REPUBLIKA.CO.ID, JAKARTA -- Staf Pusdiklat Mahkamah Agung (MA) Djodi Supratman memberikan keterangan sebagai terdakwa dalam persidangan kasus dugaan penyuapan pengurusan kasasi perkara, Senin (18/11). Setelah duduk di kursi pesakitan, Djodi mengaku menyesal.
"Penyesalan sangat mendalam. Karena saya merasakan hal ini sangat dilarang di internal Mahkamah Agung," kata Djodi, dalam persidangan di Pengadilan Tindak Pidana Korupsi, Jakarta.
Ia tidak mengetahui aturan mana yang mengaturnya. Namun, ia mengetahui terlibat dalam pengurusan perkara tidak diperbolehkan.
Djodi mengaku baru pertama kali membantu pengurusan perkara. Selama bekerja di MA, sejak 1986, ia mengatakan, tidak pernah terlibat masalah hukum. Ia juga tidak pernah mendapatkan sanksi disiplin. Malah, selama bekerja di MA, ia sudah beberapa kali mendapat penghargaan Satya Lencana.

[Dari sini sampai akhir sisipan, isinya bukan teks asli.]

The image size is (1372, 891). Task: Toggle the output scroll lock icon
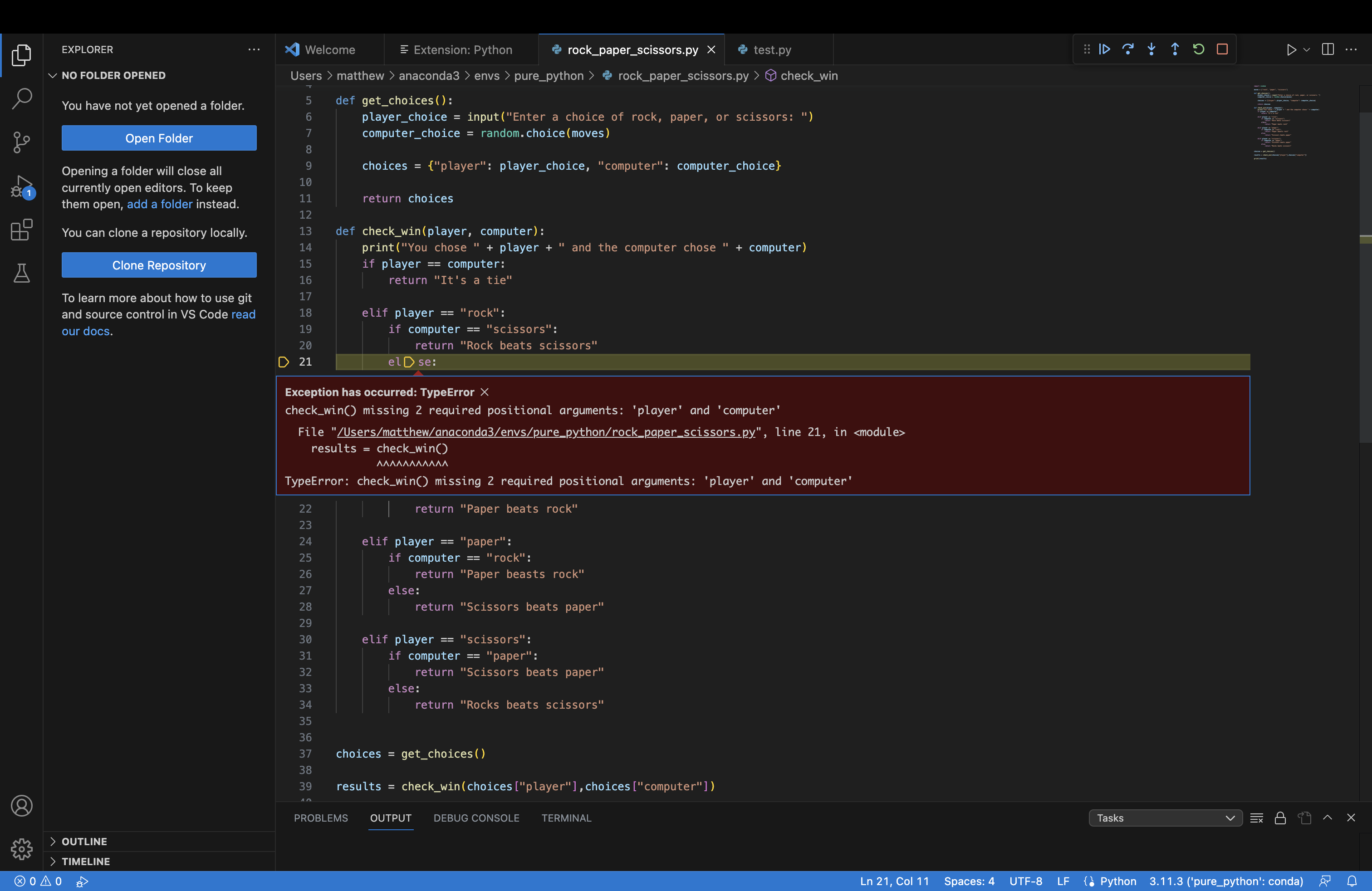click(1280, 818)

Setelah mengaku menyesal, Djodi meminta majelis hakim memberikan keringanan hukuman. Ia mengatakan masih mempunyai tanggungan istri dan lima anak. Djodi juga masih mempunyai anak yang masih berumur tiga tahun. "Saya mohon keringanan dari yang mulia," kata dia.
Djodi mengakui telah membantu pengacara yang bekerja di kantor Hotma Sitompoel and Associates, Mario Cornelio Bernardo.
Sekitar akhir Juni 2013, ia mengatakan, Mario menghubunginya untuk meminta bantuan mengurus perkara pidana atas nama terdakwa Hutomo Wijaya Ongowarsito. "Maksudnya supaya permintaan Mario itu saudara terdakwa (Hutomo) dihukum sesuai tuntutan jaksa penuntut umum," ujar dia.
Untuk mengurus itu, Djodi mengaku meminta bantuan staf hakim agung di MA, Suprapto. Menurut Djodi, Mario sudah menyiapkan dana Rp 150 juta. Namun, ia mengatakan, Suprapto menyampaikan permintaan penambahan dana hingga mencapai Rp 300 juta.
Djodi mengatakan, Mario menyanggupinya dan sudah memberikan uang secara bertahap melalui kurir dengan total Rp 150 juta. Namun saat penyerahan ketiga pada 25 Juli, Djodi ditangkap oleh petugas Komisi Pemberantasan Korupsi (KPK)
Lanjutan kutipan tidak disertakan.